2004 Fiscal Year Annual Research Report
骨転移をきたした乳癌細胞による骨破壊および腫瘍増大機序の解明
Project/Area Number |
16790849
|
Research Institution | Oita University |
Principal Investigator |
糸永 一朗 大分大学, 医学部, 助手 (10295181)
|
Keywords | 破骨細胞 / 骨破壊 / 骨転移 |
Research Abstract |
これまで我々は、ヒト末梢血monocyteや、実際に手術中に患者さんより採取した関節滑膜などを使用し、ヒト破骨細胞の分化・形成機序やこの破骨細胞形成による関節破壊機序、さらにはそれに影響をおよぼす因子、抑制効果のある薬剤などに関して研究を行ってきた。さらに乳癌のcell lineによる破骨細胞形成への影響の研究(Br J Cancer 2001)や、原発性の骨腫瘍性病変に存在する細胞の特徴を明らかにし、病変部位での破骨細胞形成機序を解明してきた(J Pathol 2002, J Oral Path Med 2003)。
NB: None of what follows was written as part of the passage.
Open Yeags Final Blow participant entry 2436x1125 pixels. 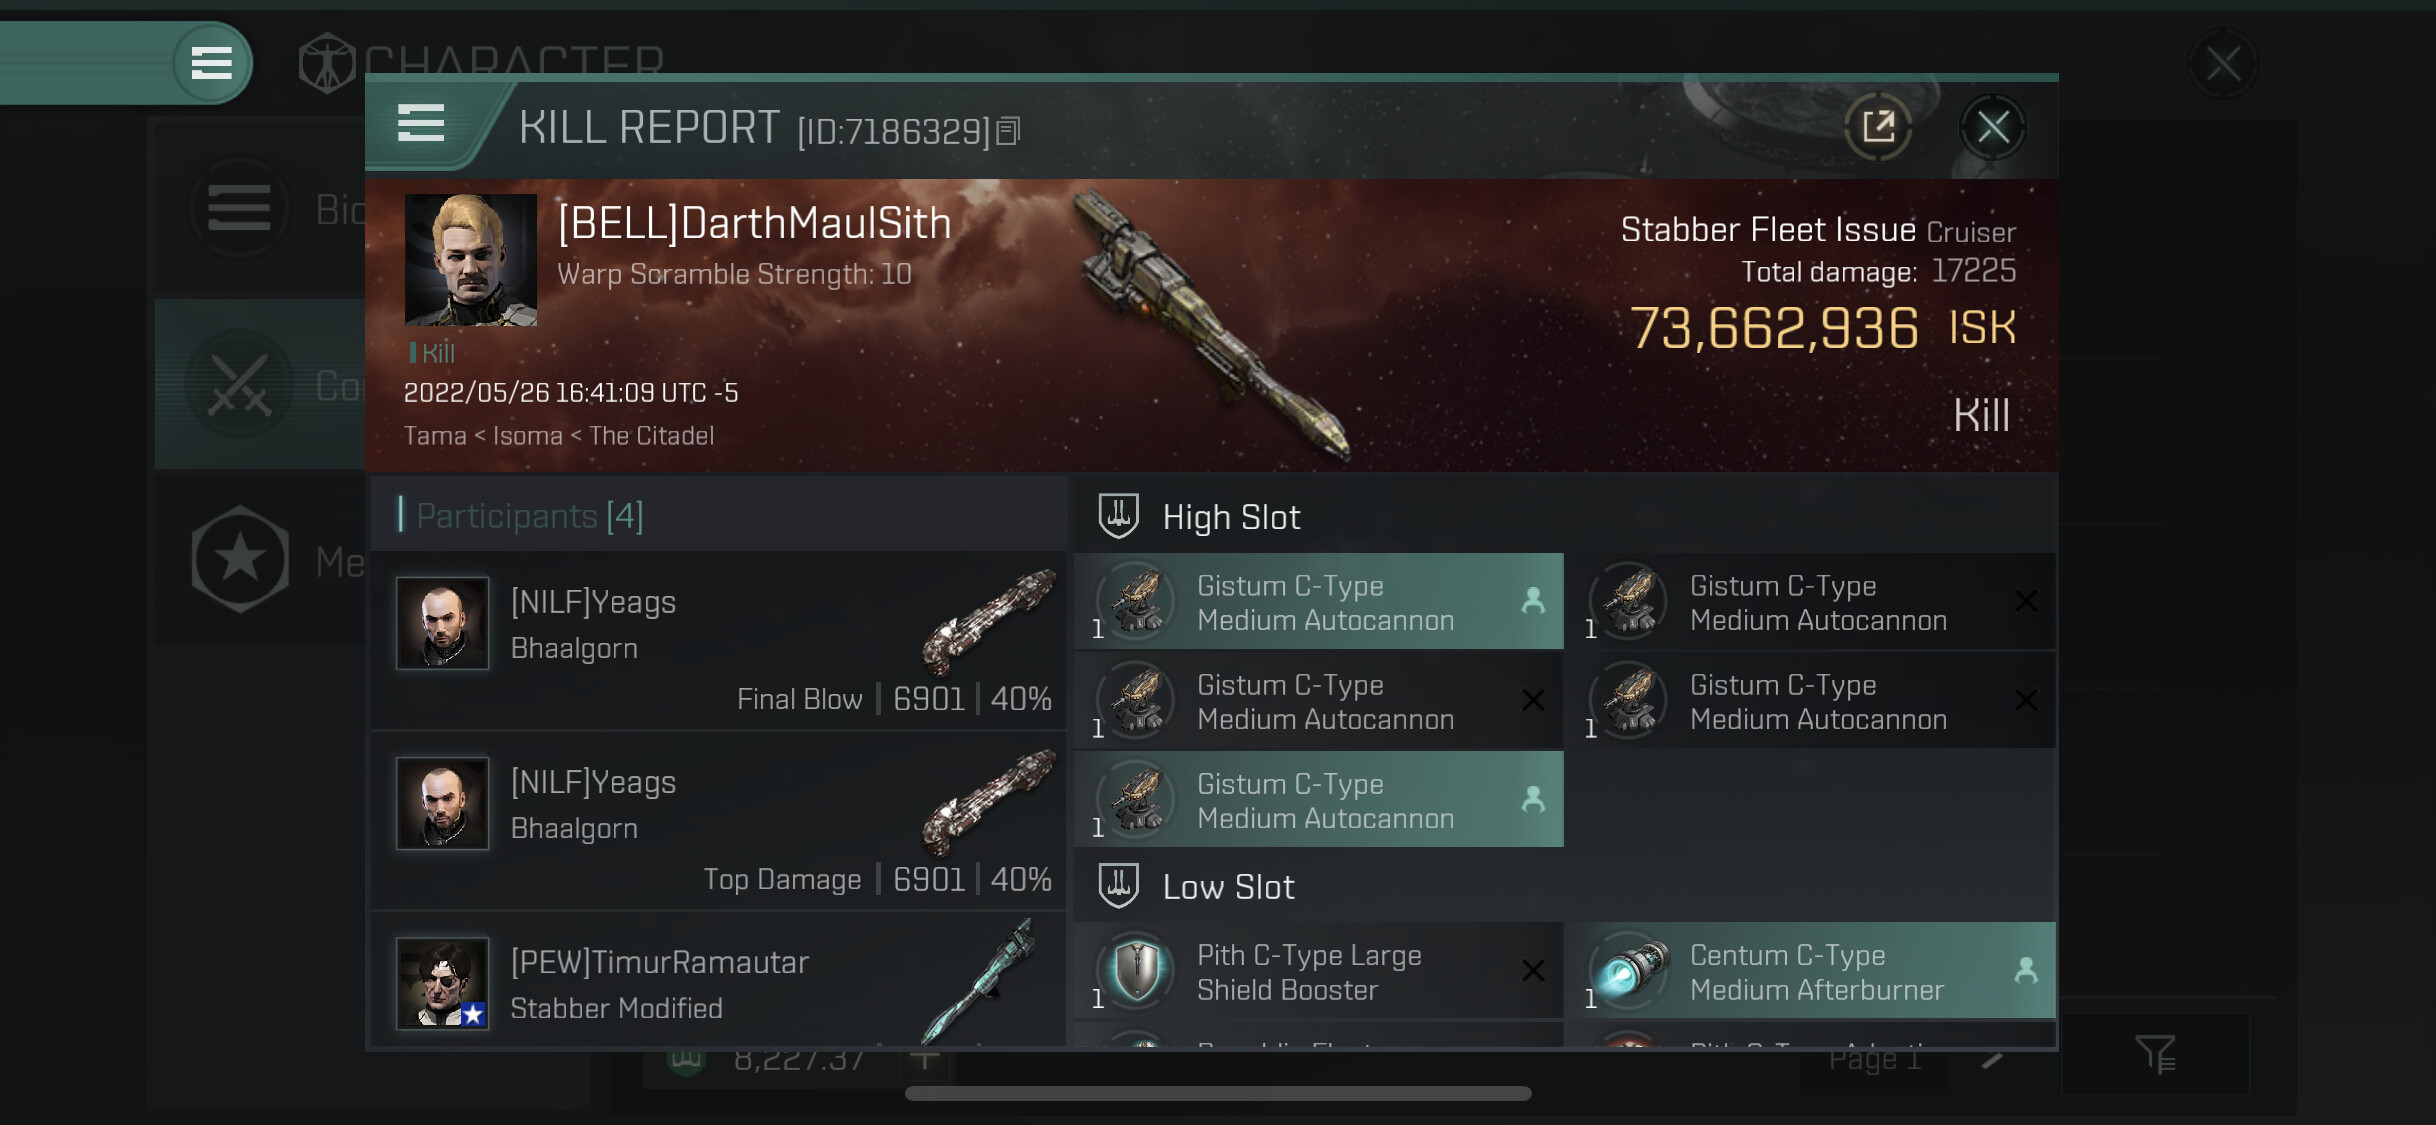coord(718,641)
これらの研究では、破骨細胞形成という観点において、実際に患者さんから採取した組織を使用し、細胞生物学や免疫組織学、分子生物学などの手法を用い多角的に検討することによって、より臨床の病態を反映した研究が可能になるという発想にいたった。 平成16年度、我々はヒト単球を使用し、in vitroで破骨細胞を多量につくりだす実験系をつかって、抗ヒトTNFα抗体である、Infliximabの破骨細胞形成における影響を検討した。in vitroではInfliximabはヒト破骨細胞形成および骨吸収を著明に促進した。この結果は日本リウマチ学会の英文雑誌である、Modern Rheumatologyに掲載される予定となっている。 転移性骨腫瘍において、骨転移を来たし、腫瘍性に骨溶解の生じた部位より、組織を採取し、一部病理組織標本として使用し、残りの組織から腫瘍細胞を分離した。この腫瘍細胞は液体窒素中に保存しており、平成17年度に破骨細胞形成の実験に使用する予定である。